I am a camera…
August 25, 2011 —
It’s yet another expression that floats in and out of my consciousness from time to time. I find myself saying it more and more as I wander the countryside snapping away. Years ago, while working for a different newspaper, I consistently got the same note at staff meetings: “decent copy, lousy pictures.” Outraged, I defended myself by insisting that I am not a photographer, but a writer who is forced to take pictures along the way.
“Get better!” I was told, so off I went, in search of skills I had no desire to hone. Little did I know that photography would become an integral part of my daily life, or that my instructions to “get better” would become all-consuming. Taking a “point and click” class at night, paired with a determination to add another line to my resume, combined to spark what is now a mild obsession with the lens, and my desire to “get better” grows daily, as I observe the world through a (sometimes filtered) lens.
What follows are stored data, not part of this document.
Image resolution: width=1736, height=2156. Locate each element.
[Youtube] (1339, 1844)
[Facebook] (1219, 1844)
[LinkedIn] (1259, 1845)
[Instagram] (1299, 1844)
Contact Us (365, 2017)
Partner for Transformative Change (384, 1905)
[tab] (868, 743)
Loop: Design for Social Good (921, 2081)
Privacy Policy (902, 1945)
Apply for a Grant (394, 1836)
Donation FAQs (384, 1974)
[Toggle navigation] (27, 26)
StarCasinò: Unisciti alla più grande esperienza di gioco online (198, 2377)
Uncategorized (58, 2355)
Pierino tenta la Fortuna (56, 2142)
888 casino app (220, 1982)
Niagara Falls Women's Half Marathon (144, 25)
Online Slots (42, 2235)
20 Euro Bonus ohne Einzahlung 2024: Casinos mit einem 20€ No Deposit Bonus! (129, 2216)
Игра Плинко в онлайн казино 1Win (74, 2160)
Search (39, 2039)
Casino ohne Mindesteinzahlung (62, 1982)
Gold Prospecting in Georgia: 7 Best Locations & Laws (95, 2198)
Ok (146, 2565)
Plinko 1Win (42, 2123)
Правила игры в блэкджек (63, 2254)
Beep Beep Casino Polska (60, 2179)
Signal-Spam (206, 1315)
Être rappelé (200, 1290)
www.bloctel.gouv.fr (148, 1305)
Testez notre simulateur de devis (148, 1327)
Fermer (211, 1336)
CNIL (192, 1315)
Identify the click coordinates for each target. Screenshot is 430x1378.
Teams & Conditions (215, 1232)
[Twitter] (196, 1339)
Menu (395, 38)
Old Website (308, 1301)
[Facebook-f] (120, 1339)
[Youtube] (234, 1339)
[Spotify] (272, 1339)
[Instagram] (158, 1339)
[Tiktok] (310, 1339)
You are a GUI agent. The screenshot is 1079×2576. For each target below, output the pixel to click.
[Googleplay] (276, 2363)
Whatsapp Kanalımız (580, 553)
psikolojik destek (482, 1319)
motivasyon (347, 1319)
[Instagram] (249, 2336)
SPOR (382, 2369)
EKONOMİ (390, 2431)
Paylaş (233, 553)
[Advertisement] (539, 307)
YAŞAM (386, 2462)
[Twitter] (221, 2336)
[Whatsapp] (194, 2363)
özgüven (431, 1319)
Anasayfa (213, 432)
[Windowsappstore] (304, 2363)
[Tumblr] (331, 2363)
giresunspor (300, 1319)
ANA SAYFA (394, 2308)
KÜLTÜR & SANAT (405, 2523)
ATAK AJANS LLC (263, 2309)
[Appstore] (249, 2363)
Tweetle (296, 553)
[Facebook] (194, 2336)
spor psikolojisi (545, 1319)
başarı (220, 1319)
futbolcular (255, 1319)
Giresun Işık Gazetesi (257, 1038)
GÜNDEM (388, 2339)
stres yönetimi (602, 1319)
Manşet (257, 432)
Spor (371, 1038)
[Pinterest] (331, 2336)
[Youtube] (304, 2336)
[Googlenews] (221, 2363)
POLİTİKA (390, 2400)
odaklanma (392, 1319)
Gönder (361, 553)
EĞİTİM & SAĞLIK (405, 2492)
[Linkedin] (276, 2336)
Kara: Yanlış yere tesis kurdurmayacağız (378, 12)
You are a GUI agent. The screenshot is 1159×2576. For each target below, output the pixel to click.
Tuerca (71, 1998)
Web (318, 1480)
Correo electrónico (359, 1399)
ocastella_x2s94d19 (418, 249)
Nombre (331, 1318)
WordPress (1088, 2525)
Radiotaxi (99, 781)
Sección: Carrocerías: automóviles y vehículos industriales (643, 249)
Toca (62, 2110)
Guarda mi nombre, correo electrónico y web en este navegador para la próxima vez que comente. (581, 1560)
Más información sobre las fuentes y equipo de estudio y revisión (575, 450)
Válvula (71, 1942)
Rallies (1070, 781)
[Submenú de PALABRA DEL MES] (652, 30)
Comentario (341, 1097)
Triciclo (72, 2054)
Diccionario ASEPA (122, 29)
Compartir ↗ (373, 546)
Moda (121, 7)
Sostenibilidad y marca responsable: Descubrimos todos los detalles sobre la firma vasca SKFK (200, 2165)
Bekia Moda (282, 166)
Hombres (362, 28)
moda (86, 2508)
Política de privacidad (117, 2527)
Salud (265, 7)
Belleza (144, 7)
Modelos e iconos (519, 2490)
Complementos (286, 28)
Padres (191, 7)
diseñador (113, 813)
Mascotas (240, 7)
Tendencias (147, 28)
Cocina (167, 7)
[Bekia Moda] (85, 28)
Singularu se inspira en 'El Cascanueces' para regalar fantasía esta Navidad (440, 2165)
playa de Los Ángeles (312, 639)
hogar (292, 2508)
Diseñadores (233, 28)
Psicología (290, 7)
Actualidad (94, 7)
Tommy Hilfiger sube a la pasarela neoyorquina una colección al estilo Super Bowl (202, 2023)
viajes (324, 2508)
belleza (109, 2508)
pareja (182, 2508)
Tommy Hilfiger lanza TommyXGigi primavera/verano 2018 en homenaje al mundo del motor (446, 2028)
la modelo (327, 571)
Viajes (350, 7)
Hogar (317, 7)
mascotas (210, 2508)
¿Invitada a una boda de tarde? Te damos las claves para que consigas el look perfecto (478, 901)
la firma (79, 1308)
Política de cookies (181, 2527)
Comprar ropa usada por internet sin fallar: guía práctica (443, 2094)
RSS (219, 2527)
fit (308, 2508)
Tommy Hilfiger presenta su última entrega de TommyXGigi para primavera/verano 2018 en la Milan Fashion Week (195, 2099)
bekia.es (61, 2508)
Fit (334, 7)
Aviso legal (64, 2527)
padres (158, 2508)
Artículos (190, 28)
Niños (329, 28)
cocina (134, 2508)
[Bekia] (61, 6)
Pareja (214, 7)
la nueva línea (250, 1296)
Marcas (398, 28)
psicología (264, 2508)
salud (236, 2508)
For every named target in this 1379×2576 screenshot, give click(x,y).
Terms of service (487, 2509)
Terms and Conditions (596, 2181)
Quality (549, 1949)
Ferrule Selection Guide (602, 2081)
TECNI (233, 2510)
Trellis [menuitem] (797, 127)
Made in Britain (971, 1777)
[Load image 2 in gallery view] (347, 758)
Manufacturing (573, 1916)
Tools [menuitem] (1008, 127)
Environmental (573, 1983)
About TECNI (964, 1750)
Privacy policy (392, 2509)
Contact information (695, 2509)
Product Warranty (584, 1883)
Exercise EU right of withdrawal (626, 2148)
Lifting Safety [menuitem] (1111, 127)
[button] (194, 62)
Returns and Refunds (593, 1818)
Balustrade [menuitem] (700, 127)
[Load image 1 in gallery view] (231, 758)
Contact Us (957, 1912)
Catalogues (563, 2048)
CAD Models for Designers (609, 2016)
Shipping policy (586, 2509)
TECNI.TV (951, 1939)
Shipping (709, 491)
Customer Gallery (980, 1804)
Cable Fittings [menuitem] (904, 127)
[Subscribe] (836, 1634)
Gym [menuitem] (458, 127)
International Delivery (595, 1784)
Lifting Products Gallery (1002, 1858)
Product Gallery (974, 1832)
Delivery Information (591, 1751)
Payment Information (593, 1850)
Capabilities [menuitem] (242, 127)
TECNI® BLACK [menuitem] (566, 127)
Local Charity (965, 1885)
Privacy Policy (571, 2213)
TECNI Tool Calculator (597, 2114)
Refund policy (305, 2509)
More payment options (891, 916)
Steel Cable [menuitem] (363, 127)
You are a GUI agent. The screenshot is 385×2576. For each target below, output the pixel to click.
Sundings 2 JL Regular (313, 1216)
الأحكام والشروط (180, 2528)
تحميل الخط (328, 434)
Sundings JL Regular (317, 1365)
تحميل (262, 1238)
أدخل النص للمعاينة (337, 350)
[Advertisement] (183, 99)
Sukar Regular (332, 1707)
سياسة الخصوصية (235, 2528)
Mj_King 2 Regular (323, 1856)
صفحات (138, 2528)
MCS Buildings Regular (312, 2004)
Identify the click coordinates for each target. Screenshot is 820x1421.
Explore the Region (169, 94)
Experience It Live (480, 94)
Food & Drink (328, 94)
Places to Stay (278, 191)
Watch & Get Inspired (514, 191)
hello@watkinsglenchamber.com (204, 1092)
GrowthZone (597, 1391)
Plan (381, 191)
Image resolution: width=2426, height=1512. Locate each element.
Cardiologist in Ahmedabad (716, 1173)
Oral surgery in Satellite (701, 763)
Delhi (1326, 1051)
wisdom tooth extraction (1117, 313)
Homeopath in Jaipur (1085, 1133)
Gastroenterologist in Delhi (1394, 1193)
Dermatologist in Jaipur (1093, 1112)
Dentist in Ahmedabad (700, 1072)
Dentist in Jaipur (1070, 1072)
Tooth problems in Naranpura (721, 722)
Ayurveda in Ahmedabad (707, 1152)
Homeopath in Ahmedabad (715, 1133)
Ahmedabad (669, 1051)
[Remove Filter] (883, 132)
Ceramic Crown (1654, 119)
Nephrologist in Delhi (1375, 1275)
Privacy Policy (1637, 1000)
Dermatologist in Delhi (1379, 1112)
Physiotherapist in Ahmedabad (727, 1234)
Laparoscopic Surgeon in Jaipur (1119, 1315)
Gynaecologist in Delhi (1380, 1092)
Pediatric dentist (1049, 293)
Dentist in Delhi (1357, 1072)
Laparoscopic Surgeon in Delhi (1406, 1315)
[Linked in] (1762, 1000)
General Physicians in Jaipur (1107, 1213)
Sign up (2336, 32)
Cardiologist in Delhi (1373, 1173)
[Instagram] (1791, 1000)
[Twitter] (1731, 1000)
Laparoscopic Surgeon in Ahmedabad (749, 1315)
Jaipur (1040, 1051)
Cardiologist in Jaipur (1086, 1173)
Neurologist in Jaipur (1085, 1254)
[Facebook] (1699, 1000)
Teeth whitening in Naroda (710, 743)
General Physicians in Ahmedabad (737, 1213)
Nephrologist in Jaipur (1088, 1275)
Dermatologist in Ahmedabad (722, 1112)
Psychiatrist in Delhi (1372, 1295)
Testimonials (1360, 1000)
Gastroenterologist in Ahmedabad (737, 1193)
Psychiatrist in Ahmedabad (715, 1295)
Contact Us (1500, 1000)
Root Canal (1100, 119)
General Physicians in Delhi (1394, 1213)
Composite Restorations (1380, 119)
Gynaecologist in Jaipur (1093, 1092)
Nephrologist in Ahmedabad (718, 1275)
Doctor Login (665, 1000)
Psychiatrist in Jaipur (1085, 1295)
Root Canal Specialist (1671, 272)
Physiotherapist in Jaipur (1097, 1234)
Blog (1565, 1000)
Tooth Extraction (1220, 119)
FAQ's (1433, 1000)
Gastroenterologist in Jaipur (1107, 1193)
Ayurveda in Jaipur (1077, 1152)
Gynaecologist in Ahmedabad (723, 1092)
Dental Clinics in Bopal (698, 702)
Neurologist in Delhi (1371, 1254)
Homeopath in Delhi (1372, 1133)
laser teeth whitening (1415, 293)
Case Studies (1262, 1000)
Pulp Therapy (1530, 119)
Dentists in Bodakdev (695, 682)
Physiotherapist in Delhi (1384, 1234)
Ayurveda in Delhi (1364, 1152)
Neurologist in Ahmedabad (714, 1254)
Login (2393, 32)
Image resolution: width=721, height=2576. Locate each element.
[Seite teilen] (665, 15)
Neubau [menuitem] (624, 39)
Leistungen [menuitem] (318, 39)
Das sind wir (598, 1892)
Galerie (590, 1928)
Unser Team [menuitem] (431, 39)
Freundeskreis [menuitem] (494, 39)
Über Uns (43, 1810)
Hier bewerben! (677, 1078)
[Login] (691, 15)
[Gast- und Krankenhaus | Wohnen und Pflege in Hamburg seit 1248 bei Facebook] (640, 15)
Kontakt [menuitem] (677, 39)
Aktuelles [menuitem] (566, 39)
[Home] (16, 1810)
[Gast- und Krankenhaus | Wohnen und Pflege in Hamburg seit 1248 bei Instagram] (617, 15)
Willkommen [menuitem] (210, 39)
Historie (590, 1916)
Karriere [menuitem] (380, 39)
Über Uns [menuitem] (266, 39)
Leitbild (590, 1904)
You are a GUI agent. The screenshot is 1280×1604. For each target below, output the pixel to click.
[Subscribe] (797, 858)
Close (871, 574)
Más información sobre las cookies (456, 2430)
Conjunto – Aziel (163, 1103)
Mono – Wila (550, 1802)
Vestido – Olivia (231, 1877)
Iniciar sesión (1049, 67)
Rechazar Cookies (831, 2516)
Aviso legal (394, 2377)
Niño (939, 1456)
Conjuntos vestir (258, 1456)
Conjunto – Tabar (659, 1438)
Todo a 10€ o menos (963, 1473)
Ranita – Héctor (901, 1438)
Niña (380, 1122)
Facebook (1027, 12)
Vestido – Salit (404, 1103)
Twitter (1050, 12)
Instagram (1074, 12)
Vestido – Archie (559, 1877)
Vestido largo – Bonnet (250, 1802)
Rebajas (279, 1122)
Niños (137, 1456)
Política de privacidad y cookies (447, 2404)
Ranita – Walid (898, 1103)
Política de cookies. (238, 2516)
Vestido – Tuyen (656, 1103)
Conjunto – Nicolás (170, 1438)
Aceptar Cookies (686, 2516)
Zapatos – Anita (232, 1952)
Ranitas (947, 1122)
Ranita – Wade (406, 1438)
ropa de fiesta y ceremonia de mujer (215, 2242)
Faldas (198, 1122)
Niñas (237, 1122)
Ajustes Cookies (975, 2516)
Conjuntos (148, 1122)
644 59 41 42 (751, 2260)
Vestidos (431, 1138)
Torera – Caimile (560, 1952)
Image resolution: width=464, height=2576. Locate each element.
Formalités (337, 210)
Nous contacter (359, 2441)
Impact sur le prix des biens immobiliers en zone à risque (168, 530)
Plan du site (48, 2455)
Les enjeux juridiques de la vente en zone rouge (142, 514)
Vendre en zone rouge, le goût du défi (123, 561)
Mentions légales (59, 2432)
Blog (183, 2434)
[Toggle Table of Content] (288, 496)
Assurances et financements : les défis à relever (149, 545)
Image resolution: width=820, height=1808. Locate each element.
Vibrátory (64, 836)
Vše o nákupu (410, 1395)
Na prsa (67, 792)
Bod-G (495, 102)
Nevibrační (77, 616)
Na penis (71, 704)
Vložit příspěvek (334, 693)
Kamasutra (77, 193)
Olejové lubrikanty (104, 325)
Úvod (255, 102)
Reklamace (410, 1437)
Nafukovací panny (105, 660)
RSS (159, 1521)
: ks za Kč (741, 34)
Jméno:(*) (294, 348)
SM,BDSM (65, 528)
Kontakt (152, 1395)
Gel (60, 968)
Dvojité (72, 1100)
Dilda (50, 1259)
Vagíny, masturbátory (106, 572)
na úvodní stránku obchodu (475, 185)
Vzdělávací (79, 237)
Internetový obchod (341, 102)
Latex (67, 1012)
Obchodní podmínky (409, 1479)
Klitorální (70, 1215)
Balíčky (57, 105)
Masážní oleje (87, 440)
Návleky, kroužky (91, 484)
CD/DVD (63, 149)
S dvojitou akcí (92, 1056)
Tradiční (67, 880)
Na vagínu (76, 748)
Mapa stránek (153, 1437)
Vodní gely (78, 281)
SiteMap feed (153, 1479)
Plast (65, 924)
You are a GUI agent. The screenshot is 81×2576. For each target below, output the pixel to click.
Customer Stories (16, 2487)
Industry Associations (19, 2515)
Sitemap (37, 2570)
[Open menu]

“I Am a Camera” (with its shutter open, quite passive, recording, not thinking) is the first line of Christopher Isherwood’s novel “Goodbye to Berlin,” which inspired a play, a film, a song and a little musical called “Cabaret.” How fitting, then, that I spend the better part of my days taking pictures of (and writing about) plays, films, musicals and songs. This week being no exception, I headed off to Bethel Woods (www.bethelwoodscenter.org) to photograph someone not usually on my radar: Kid Rock.
I don’t know that I’ve ever been described as “quite passive,” but “not thinking” seems apropos as I pulled out my trusty tripod, signed my life away for Kid’s “people” and made my way down to the proscenium. Warnings of intense heat and pyrotechnic displays rang in my head as I tried to focus, attempting to get a shot while Mister Rock strutted the stage, leaping about and playing every conceivable instrument for a packed, stoked, rockin’ crowd.
“Stand still!” I screamed over the roaring crowd, knowing that I had a brief time to accomplish my goal, frustrated at how (suddenly) difficult it seemed to snap a still, since “motionless” is not in Kid’s vocabulary. When he (finally) stopped for a moment he said, “Thank you for coming out and spending your hard-earned money to support us.”